Let’s (not) break up the monolith - Part 2
In the previous post, we started with the observation that companies (still) want to break up their monoliths into microservices. If you ask them what they expect from this measure, they typically expect to cure the “big ball of mud” issue with microservices or to improve their time to market with them.
We then discussed that simply changing the runtime artifact style from monolith to microservice will not help with the “big ball of mud” issue because the actual problems lie in the organization, the processes and the people, but not in the technology – especially not in the runtime artifact style.
In this second (and last) post of this little series, we will discuss the “time to market” issue and sum it all up afterwards.
The time to market issue
The other typical response you get from companies why they want to break up their monolith into microservices is they need to improve their time to market. Often this response is based on pressure they get from their business departments. The complaint, IT departments are too slow, can be observed in many companies, especially in bigger enterprises.

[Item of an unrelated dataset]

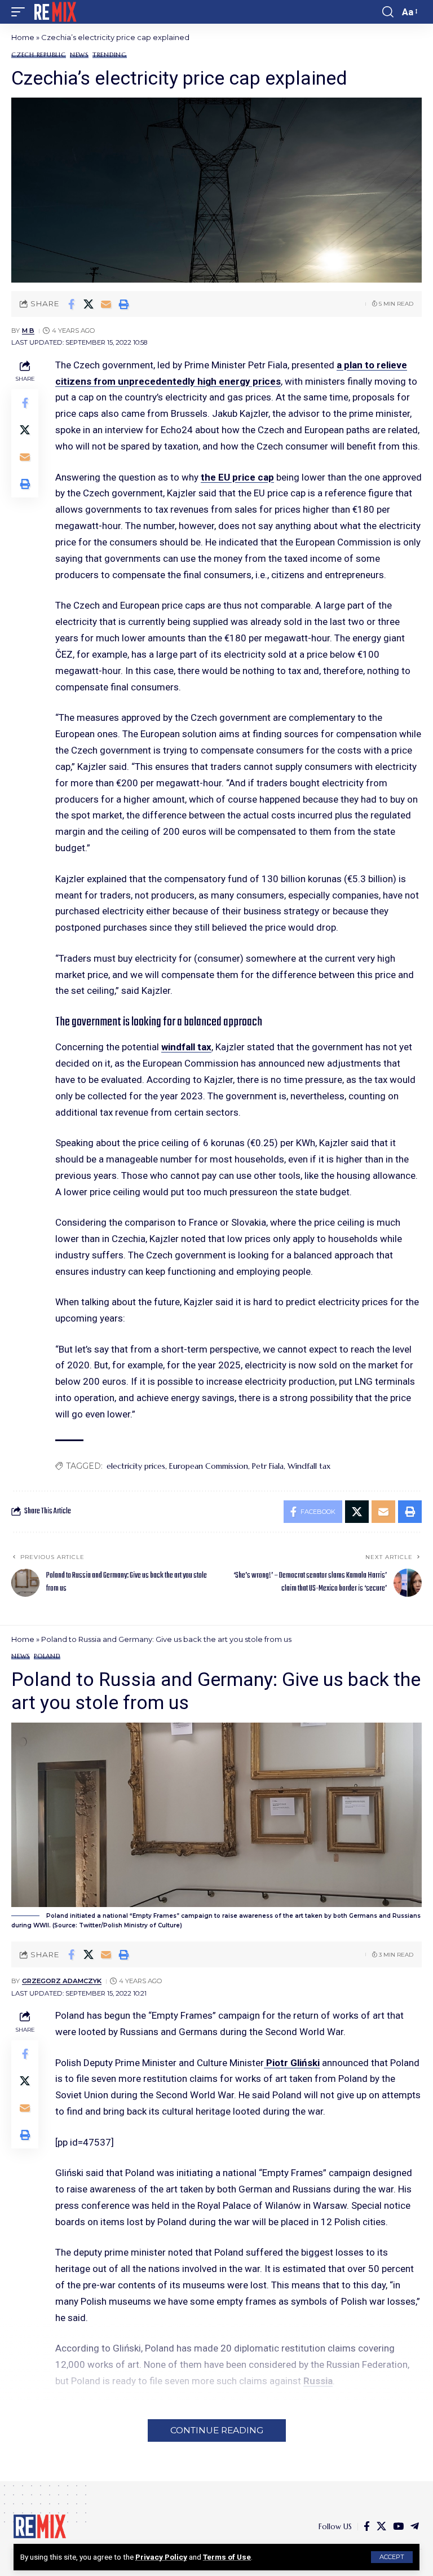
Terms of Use (227, 2556)
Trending (109, 55)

The reasoning that lead to microservices as the solution for the problem usually goes along the following lines: “It takes us so long to apply code changes to our monolith because it is so complex and so hard to understand. We also need a long testing phase to make sure, we did not break anything involuntarily. If we break up the monolith into microservices, the individual services will be small. The complexity will go away because the services are small and thus easy to understand. That means we can apply changes faster and do not need such a long testing phase anymore, solving the time to market issue this way.”
Of course, the reasoning tends to contain some more details. But in its core, it boils down to the reasoning sketched very often.
It is not the fault of the runtime artifact style “monolith” that you time to market suffers.
It is your fault, the fault of the people involved!
Looking at the IT value chain
The first thing, I would recommend before going for microservices to improve time to market, would be a honest value chain mapping. Lay out all activities from a business idea until it is live in production and customers can experience it. Then add the average processing times and the average wait times. Again, be honest!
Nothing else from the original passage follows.